• Contes et légendes de Lorraine - Le Graoully

    Dans la ville de Metz vivait le Graoully.

    C’était un monstre horrible et redoutable. Il avait l’allure générale d’un gigantesque crocodile. Son cou, allongé se terminait par une tête aplatie. Sa gueule énorme était armée de deux rangées de dents brillantes et acérées comme les dents d’une scie. Ses yeux ressemblaient à deux gros charbons ardents et sa langue pointue et triangulaire brillait comme la flamme d’une forge. Son haleine empestait l’atmosphère d’une odeur de souffre et de corne brûlée.

    Le Graoully se déplaçait assez lentement sur des pattes plutôt courtes, munies de griffes tranchantes et effilées, et sa queue se traînait dans la poussière en formant de multiples ondulations. Des écailles rugueuses, recouvraient tout son corps.

    Il avait deux immenses ailes qui étaient fixées sur son dos.

    Malgré sa masse énorme, le Graoully se déplaçait dans le ciel de Metz en faisant de larges cercles inquiétants. Il n’avait qu’un seul point faible : il avait peur de l’eau et ne s’approchait jamais de la Moselle.

    Le Graoully était la terreur de tous les habitants de Metz et des environs.

    Sa nourriture préférée était la chair humaine.

    Chaque jour il dévorait une proie vivante.

    L’épouvantable bête hantait les abords de l’amphithéâtre romain, en compagnie d’un nombre incalculable d’autres reptiles, plus petits mais non moins effrayants.

    Dans la campagne, les paysans ne s’y aventuraient plus, le bétail ne sortait plus des étables. En ville, plus personne ne se sentait en sécurité.

    Quand il avait faim, le Graoully,  planait longuement en rasant les toits, à la recherche d’une victime à dévorer.

    Les soldats ne pouvaient le tuer, car les flèches glissaient sur sa carapace et les javelots se brisaient contre ses écailles aussi dures que du fer.

    A sa vue, les gens se terraient dans leurs maisons.
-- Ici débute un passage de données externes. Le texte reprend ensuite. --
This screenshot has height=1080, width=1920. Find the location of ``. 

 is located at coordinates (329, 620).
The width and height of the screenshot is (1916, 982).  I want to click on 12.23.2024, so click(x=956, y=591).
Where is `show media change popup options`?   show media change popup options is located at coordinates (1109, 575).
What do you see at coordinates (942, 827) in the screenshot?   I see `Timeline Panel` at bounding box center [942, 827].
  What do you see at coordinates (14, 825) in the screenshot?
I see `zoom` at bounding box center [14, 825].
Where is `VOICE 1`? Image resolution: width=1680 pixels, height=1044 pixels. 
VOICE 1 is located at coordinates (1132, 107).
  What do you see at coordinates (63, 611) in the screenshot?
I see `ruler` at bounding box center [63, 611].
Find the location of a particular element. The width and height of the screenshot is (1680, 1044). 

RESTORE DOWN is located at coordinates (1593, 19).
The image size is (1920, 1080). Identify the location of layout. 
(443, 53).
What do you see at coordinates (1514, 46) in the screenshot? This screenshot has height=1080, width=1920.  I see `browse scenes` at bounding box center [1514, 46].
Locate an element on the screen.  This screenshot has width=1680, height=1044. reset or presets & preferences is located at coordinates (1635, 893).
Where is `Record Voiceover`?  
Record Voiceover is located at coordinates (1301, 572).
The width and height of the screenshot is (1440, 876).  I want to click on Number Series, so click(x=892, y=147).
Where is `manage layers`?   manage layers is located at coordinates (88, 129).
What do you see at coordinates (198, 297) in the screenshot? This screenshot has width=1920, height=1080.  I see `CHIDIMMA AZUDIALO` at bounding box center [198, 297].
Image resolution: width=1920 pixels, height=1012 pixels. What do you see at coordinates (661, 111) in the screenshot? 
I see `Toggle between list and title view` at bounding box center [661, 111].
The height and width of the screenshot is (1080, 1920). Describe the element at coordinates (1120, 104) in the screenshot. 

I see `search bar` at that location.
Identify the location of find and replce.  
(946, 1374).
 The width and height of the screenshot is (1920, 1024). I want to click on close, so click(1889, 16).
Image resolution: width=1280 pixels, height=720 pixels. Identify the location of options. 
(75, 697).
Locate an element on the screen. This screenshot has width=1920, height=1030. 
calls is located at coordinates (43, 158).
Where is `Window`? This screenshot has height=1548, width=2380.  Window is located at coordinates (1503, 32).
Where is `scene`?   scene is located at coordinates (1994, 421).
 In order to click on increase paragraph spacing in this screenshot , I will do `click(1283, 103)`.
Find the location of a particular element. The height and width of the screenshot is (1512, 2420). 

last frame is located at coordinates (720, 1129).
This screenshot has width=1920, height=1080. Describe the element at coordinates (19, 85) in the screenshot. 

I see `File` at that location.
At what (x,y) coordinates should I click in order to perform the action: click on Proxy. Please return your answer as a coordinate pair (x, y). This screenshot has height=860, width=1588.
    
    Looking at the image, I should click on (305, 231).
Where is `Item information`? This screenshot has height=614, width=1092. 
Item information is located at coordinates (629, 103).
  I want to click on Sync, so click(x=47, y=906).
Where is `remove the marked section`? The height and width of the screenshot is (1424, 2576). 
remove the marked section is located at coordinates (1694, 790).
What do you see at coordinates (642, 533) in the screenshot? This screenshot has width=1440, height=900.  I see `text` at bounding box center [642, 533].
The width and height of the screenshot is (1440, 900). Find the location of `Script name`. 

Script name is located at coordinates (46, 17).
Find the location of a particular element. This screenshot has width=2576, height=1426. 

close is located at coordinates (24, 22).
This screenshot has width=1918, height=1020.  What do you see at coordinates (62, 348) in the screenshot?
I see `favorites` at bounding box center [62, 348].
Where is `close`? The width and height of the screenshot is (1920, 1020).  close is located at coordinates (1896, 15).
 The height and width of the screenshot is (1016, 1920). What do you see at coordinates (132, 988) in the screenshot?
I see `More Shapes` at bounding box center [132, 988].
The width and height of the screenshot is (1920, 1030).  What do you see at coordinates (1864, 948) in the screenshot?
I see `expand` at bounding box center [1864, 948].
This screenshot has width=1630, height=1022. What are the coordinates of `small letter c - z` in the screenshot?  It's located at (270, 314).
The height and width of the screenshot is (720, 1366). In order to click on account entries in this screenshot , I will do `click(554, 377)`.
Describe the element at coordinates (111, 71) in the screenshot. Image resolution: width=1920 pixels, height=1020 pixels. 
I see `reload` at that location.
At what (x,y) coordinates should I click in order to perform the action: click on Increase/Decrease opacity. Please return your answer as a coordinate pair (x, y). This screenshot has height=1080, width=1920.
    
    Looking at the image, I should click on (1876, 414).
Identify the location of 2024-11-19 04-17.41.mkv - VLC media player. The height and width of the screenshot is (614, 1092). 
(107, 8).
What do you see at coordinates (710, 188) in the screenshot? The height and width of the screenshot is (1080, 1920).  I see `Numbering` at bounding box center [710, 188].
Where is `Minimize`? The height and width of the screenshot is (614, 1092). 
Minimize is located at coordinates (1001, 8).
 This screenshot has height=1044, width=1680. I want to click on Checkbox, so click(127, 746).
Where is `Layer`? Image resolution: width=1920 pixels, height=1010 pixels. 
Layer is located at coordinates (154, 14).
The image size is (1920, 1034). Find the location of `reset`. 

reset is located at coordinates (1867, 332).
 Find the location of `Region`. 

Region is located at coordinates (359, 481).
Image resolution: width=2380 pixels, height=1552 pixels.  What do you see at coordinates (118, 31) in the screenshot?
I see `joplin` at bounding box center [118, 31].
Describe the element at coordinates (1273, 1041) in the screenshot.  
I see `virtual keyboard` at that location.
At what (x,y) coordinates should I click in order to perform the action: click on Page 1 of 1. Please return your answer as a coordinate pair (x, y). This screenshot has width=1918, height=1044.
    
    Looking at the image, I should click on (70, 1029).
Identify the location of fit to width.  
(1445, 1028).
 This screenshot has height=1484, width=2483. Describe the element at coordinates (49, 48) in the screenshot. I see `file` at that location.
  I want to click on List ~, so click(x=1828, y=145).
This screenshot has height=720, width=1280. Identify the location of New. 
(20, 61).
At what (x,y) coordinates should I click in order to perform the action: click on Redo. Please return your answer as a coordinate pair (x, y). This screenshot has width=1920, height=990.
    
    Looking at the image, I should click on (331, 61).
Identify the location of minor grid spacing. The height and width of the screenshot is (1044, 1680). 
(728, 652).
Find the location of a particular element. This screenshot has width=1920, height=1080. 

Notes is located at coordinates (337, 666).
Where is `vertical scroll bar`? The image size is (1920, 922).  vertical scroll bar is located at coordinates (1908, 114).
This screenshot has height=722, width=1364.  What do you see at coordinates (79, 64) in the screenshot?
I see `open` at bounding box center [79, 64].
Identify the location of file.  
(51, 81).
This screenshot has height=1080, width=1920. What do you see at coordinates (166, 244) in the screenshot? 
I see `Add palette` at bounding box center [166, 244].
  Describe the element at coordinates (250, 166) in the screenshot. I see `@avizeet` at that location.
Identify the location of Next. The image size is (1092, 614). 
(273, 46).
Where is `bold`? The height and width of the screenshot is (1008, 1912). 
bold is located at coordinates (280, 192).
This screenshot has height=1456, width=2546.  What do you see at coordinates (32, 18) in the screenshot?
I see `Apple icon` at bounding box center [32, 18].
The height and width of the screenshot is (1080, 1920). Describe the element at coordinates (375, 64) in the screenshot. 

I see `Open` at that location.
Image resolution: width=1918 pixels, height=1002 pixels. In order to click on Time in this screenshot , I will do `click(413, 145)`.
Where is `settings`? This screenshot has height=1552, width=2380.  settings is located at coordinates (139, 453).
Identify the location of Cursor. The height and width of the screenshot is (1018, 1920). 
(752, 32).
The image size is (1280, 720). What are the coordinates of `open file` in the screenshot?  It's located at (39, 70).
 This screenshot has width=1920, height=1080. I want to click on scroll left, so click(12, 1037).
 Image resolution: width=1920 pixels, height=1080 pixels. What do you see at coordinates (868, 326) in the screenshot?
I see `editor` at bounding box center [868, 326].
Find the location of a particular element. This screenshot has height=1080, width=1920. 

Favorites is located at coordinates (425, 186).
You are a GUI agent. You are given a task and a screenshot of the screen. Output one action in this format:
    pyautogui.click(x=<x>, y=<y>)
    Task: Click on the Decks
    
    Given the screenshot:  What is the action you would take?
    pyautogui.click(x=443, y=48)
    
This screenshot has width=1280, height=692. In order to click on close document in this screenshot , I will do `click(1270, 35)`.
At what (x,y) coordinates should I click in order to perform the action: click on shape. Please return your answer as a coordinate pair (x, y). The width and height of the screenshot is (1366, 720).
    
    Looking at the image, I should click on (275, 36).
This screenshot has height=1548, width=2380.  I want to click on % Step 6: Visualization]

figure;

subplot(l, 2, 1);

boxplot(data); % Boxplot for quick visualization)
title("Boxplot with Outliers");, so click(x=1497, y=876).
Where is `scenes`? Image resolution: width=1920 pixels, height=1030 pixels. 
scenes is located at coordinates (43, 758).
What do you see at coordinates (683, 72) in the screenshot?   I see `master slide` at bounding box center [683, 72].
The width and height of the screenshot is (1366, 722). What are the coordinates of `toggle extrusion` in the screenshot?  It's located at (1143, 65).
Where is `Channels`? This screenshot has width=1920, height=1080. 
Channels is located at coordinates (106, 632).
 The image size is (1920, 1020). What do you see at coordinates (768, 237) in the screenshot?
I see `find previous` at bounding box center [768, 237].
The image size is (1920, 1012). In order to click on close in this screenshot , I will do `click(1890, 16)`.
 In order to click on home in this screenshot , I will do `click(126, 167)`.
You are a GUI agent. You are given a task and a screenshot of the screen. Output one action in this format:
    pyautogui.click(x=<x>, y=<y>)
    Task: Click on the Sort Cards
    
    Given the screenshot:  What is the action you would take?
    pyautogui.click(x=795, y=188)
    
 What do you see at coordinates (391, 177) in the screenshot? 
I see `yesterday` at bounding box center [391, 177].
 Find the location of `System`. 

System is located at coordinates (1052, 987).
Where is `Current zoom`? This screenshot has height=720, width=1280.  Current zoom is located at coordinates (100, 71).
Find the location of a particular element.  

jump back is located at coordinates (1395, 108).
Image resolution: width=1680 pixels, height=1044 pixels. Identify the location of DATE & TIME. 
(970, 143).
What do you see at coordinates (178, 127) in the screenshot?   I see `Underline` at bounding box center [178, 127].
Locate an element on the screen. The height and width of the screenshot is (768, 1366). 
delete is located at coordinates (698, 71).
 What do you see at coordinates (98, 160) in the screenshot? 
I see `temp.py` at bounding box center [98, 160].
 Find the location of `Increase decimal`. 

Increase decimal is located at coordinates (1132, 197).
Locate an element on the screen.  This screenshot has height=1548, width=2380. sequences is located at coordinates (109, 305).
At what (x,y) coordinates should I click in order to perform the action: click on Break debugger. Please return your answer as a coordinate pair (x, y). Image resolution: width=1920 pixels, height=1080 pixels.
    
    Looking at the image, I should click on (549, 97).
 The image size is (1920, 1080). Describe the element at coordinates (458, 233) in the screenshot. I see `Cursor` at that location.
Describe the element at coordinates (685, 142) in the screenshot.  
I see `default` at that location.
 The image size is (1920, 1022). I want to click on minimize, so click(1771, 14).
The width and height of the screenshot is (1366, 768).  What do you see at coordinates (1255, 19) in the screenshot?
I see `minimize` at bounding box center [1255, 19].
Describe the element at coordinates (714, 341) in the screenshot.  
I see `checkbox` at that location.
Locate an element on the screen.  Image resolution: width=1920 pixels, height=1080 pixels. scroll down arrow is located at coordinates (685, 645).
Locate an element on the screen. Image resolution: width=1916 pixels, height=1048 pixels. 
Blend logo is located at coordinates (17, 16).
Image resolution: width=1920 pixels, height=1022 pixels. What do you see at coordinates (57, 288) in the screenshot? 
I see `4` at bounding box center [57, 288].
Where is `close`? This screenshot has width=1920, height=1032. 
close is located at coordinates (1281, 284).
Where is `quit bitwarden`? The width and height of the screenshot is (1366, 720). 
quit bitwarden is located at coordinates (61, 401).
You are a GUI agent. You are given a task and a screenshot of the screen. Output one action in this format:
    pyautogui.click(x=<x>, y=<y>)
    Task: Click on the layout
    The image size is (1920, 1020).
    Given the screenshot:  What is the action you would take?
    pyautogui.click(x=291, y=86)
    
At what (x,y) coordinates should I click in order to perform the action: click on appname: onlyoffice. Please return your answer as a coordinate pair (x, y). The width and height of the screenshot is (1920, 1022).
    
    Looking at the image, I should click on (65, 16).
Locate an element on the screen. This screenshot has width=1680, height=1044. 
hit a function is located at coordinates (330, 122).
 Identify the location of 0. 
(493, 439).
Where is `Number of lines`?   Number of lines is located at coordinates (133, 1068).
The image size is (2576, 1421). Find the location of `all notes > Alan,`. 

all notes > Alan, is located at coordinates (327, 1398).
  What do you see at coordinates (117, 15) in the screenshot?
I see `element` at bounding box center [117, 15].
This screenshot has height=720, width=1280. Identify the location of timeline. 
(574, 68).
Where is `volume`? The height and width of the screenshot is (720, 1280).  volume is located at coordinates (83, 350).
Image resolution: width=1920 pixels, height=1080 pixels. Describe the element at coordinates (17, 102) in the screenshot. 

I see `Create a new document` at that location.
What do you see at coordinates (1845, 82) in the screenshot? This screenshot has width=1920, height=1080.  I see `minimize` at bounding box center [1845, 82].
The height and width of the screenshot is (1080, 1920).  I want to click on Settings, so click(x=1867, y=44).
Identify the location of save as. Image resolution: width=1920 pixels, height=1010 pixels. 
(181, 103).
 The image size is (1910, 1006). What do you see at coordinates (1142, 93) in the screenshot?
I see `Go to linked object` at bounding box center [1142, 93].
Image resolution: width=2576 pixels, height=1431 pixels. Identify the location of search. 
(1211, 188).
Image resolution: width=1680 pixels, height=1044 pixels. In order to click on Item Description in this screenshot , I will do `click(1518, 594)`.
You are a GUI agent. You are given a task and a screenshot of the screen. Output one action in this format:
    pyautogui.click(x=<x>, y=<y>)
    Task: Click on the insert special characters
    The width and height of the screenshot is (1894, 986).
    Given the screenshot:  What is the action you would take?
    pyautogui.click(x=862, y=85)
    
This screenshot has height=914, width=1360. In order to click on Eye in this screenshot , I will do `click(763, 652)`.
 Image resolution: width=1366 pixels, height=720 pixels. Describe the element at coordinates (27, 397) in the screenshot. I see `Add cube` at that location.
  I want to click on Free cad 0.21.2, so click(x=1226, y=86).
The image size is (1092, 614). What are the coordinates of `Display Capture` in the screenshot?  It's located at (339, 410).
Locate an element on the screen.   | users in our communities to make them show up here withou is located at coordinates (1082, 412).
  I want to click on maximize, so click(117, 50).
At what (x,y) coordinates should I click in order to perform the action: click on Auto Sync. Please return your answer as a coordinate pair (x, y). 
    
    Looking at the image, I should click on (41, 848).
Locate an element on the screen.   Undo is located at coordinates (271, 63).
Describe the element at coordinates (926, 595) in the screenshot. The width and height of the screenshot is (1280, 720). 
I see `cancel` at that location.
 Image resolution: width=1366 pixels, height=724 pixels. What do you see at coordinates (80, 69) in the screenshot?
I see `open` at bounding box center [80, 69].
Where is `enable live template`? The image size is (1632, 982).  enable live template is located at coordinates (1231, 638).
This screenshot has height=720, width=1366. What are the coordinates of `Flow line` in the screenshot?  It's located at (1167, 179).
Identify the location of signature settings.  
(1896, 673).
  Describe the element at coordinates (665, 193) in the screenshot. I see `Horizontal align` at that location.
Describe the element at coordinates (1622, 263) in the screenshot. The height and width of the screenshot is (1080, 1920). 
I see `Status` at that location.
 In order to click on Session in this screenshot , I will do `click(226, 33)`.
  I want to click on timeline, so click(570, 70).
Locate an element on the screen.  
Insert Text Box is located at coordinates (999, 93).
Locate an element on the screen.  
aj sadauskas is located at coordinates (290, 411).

    Depuis de nombreuses années, le Graoully exerçait dans la villeses ravages, quand un noble personnage du nom de Clément arriva à Metz vers la fin du deuxième siècle.

    Il venait de Rome, avec la mission de prêcher l’évangile.

    Clément, que le peuple ne tarda pas à appeler Saint Clément, prêchait sur les places publiques et les gens de Metz touchés par son éloquence, l’écoutaient avec une vive attention.

    Un jour un vieux légionnaire lui demanda de débarrasser la ville du Graoully.

    Saint Clément, mis au courant des innombrables méfaits de ce monstre, accepta cette requête.

    Le lendemain matin, il se rendit du côté de l’amphithéâtre où le Graoully se tenait le plus souvent. Il partit seul, sans armes, refusant l’aide de quelques soldats qui lui avaient offert de l’accompagner.

    Le peuple regardait la scène avec crainte.

    Saint Clément s’avançait toujours, sans manifester la moindre appréhension. Son visage exprimait, au contraire une grande confiance.

    Au détour d’une arche, le Graoully se dressa, formidable, prêt à bondir.

    Saint Clément ne broncha pas, il fixa froidement le monstre dans les yeux et étendit la main.

    Le Graoully, surpris, parut hésiter, figé sur place, incapable de mouvements.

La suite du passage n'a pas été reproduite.